There's actually a kind of unofficial scale a player can expect to be paid depending on the placement of the logo (headgear, chest, bag or sleeve), the player's celebrity and his finish on the money list. At Buick we needed guys who could glad-hand dealers during corporate appearances and who wouldn't get in trouble off the course, so we insisted on face-to-face meetings to get a feel for the person.
These usually went fine, but occasionally we would meet players who were clueless. These guys knew nothing about GM, Buick or the car business in general. They would ramble on about their personal lives or talk about other companies or products. One player we met spent 45 minutes bemoaning the state of the Tour's pension program. We hadn't said a word the entire time, yet when he finished he said, "So, what do you think, do we have a deal?" It was astonishing.

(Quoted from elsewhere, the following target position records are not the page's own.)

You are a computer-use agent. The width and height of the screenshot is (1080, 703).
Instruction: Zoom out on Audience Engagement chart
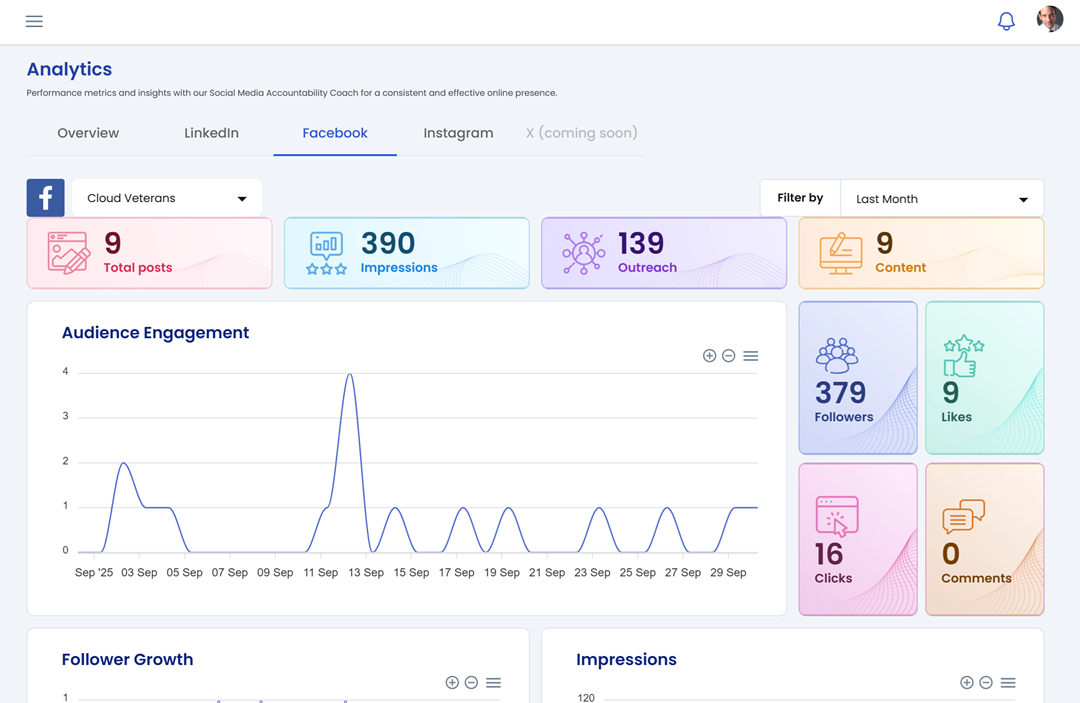click(729, 356)
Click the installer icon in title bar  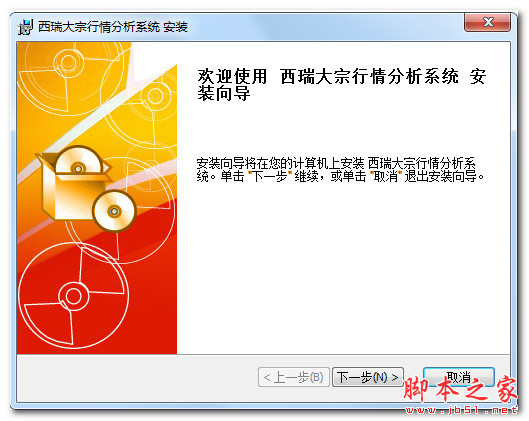26,27
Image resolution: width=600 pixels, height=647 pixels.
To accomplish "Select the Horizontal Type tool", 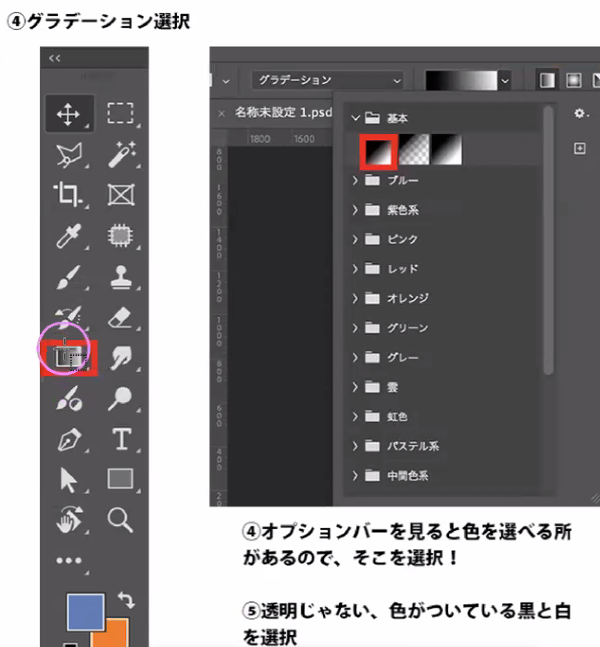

This is also the time of year I think about Payne Stewart, who died on Oct. 25, 1999. On my desk sits a bottle of wine from the 1999 Skins Game, which took place only a month after Stewart's death. Fred Couples, David Duval, Sergio Garcia and Mark O'Meara played, and their names are etched on the bottle along with a dedication to Payne. It's special to me because I played with Stewart in a pro-am at the 1997 Buick Open.
He introduced himself to our group on the 1st tee and asked if we wanted to win, then said that he did because he needed the money. (The purse was $10,000.) We agreed that we wanted to win too, and he explained his two pro-am rules.
"Number 1," he said, "is when you take off your glove, always put the open end in the pocket and let the fingers hang out the back. I'm a professional, and if you're going to play with me, you have to look like a pro. Second, I don't care if you just hit the three-wood of your life 265 yards over water to three inches when we get to the green, the applause is for me, got that?"
I think I'll open that wine next year, on the 10th anniversary of his death. I'm pretty sure Payne wouldn't want it to go to waste.